TEXT PROVIDED =
● ● ● ● ●

Based on the comment of @Qrrbrbirlbel: One can define the coordinates globally as in the OP. Then, the following function can be defined:

\newcommand*{\drawT}[1]{%
   \draw ([shift={#1}] a) -- ([shift={#1}] b) -- ([shift={#1}] c) -- cycle;%
}

Now, calling \drawT{(2,3)} will draw T(2,3) as per the OP definitions.

  • I accepted my own answer because this is the one I actually used once I posted it and it solved my problem. I did not tested the other solutions. – Dror Feb 24 '13 at 16:09
1

Here is a solution that is mixture of a macro seen in another answer and the pic command from TiKz 3.0.

● ● ● ● ●

SUPPLIED INFORMATION =
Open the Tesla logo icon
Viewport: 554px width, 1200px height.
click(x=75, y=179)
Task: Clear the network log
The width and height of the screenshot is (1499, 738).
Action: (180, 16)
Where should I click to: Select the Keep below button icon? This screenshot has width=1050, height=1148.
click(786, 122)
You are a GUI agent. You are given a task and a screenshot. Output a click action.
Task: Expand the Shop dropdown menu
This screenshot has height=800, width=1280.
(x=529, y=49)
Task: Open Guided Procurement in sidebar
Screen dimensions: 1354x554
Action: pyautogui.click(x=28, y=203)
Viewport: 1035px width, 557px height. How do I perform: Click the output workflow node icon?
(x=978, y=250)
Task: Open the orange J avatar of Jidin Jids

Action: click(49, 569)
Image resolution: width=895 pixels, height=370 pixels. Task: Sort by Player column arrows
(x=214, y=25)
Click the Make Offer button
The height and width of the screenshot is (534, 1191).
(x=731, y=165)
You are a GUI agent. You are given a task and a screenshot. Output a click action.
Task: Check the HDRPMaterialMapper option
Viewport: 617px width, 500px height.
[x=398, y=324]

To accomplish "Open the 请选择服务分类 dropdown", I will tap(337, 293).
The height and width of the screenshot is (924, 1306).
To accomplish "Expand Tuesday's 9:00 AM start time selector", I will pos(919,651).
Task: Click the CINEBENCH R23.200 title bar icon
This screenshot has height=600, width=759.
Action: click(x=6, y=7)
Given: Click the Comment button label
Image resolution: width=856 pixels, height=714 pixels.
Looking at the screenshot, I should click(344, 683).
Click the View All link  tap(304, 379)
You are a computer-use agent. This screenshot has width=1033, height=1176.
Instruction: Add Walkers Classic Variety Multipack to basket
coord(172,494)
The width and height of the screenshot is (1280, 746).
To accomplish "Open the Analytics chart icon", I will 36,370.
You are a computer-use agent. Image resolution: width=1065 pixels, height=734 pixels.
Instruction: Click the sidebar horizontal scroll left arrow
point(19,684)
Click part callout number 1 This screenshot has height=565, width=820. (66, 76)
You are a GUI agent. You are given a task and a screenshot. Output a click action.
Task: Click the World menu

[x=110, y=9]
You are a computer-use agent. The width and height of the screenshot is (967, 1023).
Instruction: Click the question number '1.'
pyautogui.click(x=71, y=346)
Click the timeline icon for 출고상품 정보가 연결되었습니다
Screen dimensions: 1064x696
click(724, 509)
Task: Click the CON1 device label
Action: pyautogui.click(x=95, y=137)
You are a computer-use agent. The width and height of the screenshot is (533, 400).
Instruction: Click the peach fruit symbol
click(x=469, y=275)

● ● ● ● ●

DIRECTIONS =
a - Which coordinate names are shifted inside the \draw command in the TikZ excerpt? List every one.
b - Based on the TikZ excerpt, answer yes or no to each statement, quoting the words that decide it: (i) The coordinates are defined locally inside the new macro. (ii) The answerer accepted their own answer because it solved their problem. (iii) Calling \drawT{(2,3)} draws T(2,3).
c - Reproduce word for word the passage of the TikZ excerpt that opens with the words containing "Based on the" and closes with "the OP definitions.".

SOLUTIONS PER TASK =
a - a, b, c

b -
(i) No: "One can define the coordinates globally as in the OP."
(ii) Yes: "I accepted my own answer because this is the one I actually used once I posted it and it solved my problem."
(iii) Yes: "calling \drawT{(2,3)} will draw T(2,3) as per the OP definitions"

c -
Based on the comment of @Qrrbrbirlbel: One can define the coordinates globally as in the OP. Then, the following function can be defined:

\newcommand*{\drawT}[1]{%
   \draw ([shift={#1}] a) -- ([shift={#1}] b) -- ([shift={#1}] c) -- cycle;%
}

Now, calling \drawT{(2,3)} will draw T(2,3) as per the OP definitions.